• **YOUR OBJECTIVE**
Transcribe the passage on structured prompts for LLM personality testing from "Supplementary Note A.3.4" up to and including "Creative Self (SSCS)⁴⁷.".

Response variation generated by structured prompting was necessary to analyse the reliability and validity of LLM personality measurements, described in ‘Reliability and construct validity’. The prompt for each psychometric test item consisted of three main parts: an item preamble, the item itself and an item postamble. Each item preamble contained a persona instruction, a biographic description and an item instruction (Fig. 2). When administering a psychometric test, we systematically modified the biographic descriptions, item instructions and item postambles surrounding each item to generate simulated response profiles, unique combinations of a prompt that were reused within and across administered measures to statistically link LLM response variation in one measure to response variation in another measure. Persona instructions instructed the model to follow a given biographic description and remained fixed across all experiments. A given biographic description contained 1 of 50 generic self-descriptions (Supplementary Table 2) sampled from an existing dialogue dataset⁷⁰ to anchor LLM responses to a social context and create necessary variation in responses across prompts, with descriptions like ‘I like to bake pies’ or ‘My favorite season is winter’. Item instructions were introductory phrases (adapted from original test instructions where possible) that conveyed to the model that it was answering a survey item (for example, ‘Thinking about the statement, […]’). A given item was a descriptive statement (accompanied by a rating scale) taken from a given psychometric test (for example, ‘I see myself as someone who is talkative’). Item postambles presented the possible standardized responses the model could choose from (for example, one of [1, 2, 3, 4, 5]).

Supplementary Note A.3.4 discusses the prompt design motivation and provides a full set of biographic descriptions, item instructions and item postambles. These criterion measures were drawn from widely used instruments developed and psychometrically validated for human research, including PANAS scales⁴⁰, Buss–Perry Aggression Questionnaire (BPAQ)⁴³, Revised Portrait Value Questionnaire (PVQ-RR)⁴⁴ and Short Scale of Creative Self (SSCS)⁴⁷.

• **SOURCE DATA**
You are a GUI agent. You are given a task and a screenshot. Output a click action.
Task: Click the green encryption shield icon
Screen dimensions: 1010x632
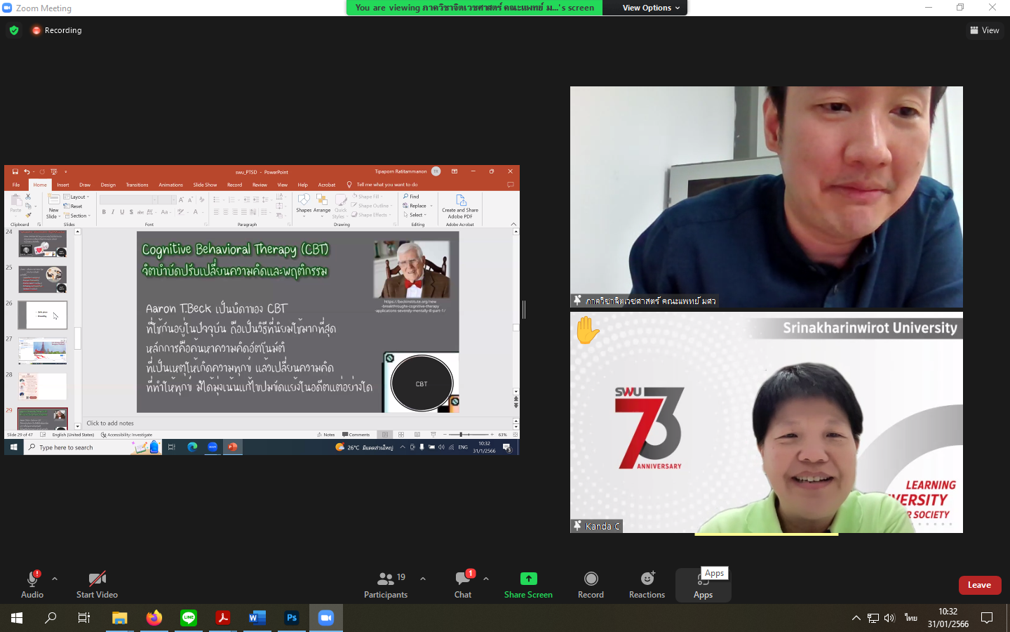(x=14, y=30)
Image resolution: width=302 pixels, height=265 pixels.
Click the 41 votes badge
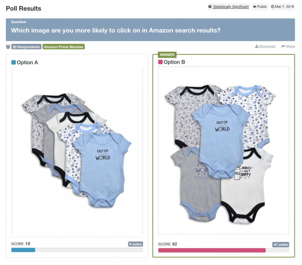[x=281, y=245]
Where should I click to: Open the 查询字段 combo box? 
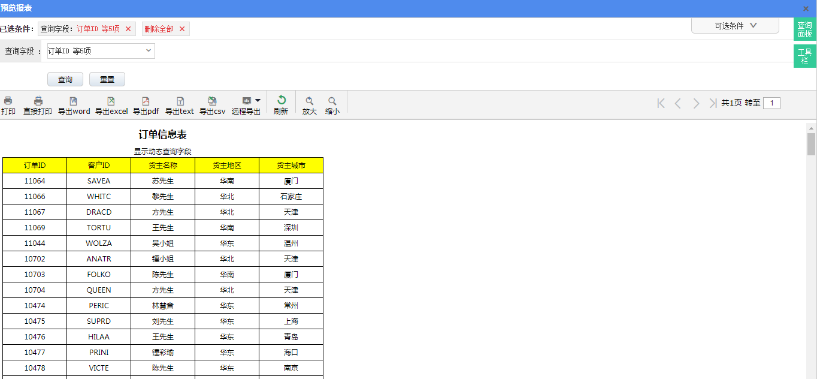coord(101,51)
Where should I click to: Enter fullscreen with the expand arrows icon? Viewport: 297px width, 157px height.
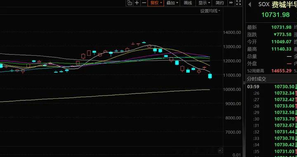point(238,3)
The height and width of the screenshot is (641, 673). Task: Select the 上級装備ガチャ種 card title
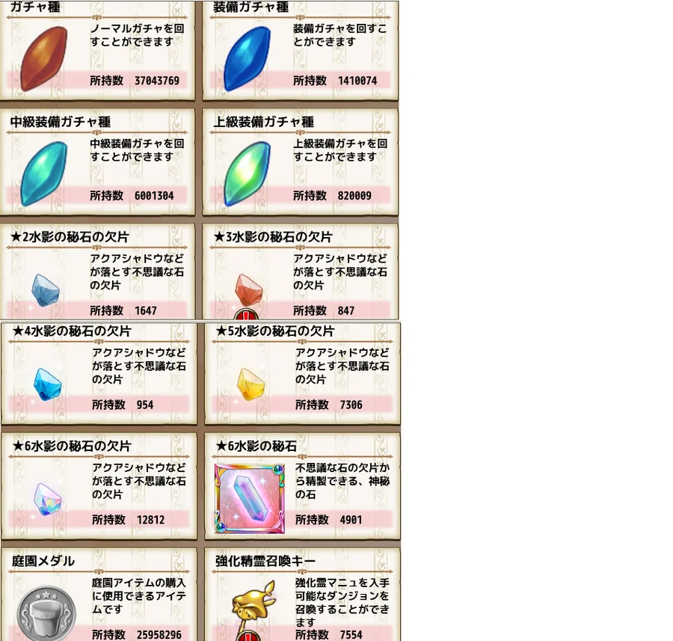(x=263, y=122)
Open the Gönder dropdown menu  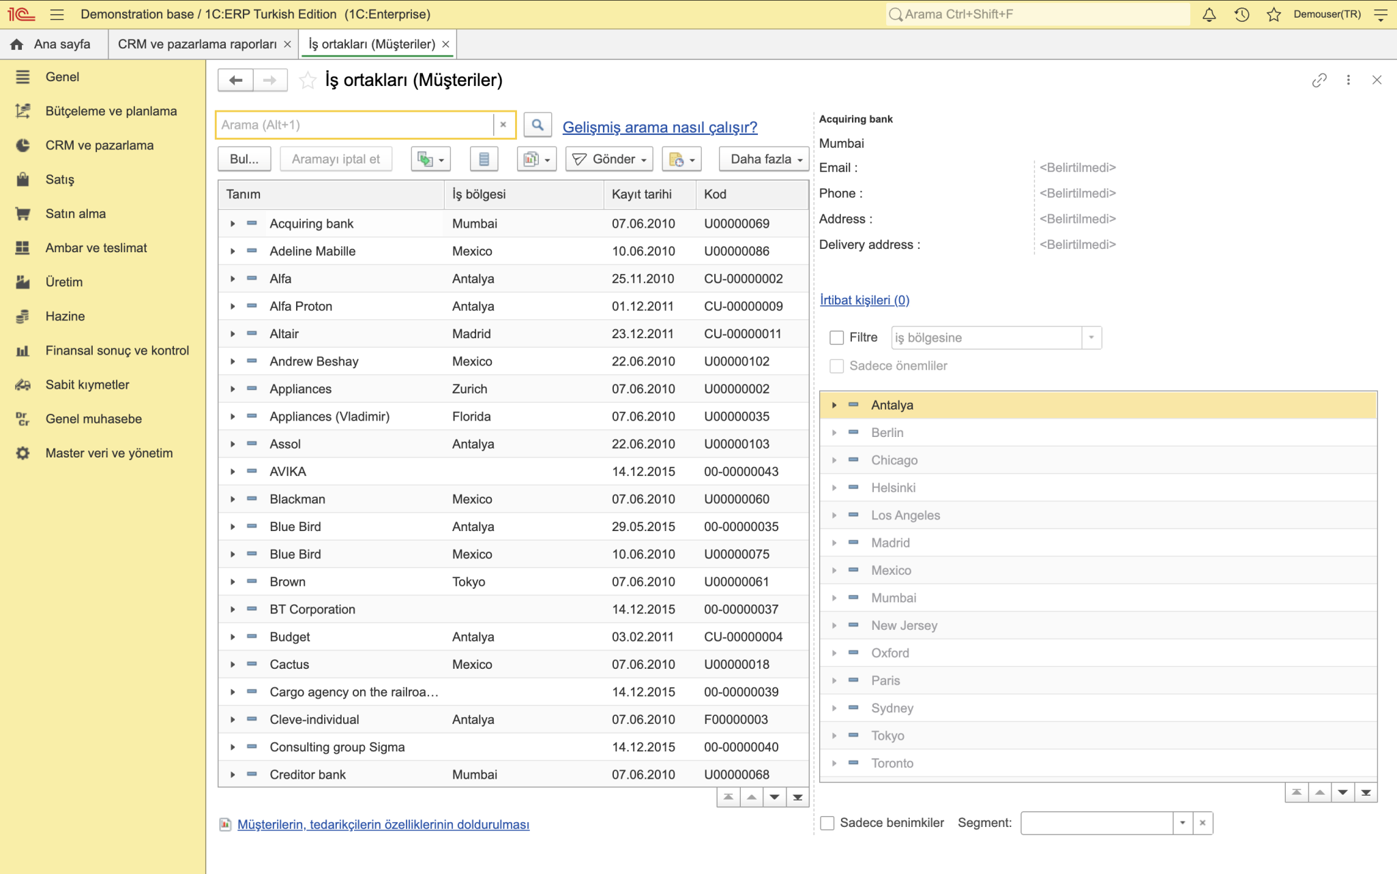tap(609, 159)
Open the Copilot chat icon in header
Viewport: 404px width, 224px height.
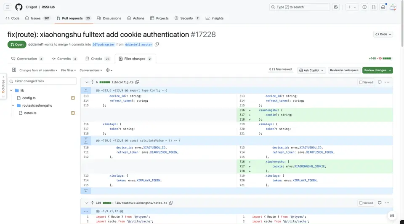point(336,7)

• **OUTPUT OF THE TASK**
Supplementary Note A.3.4 discusses the prompt design motivation and provides a full set of biographic descriptions, item instructions and item postambles. These criterion measures were drawn from widely used instruments developed and psychometrically validated for human research, including PANAS scales⁴⁰, Buss–Perry Aggression Questionnaire (BPAQ)⁴³, Revised Portrait Value Questionnaire (PVQ-RR)⁴⁴ and Short Scale of Creative Self (SSCS)⁴⁷.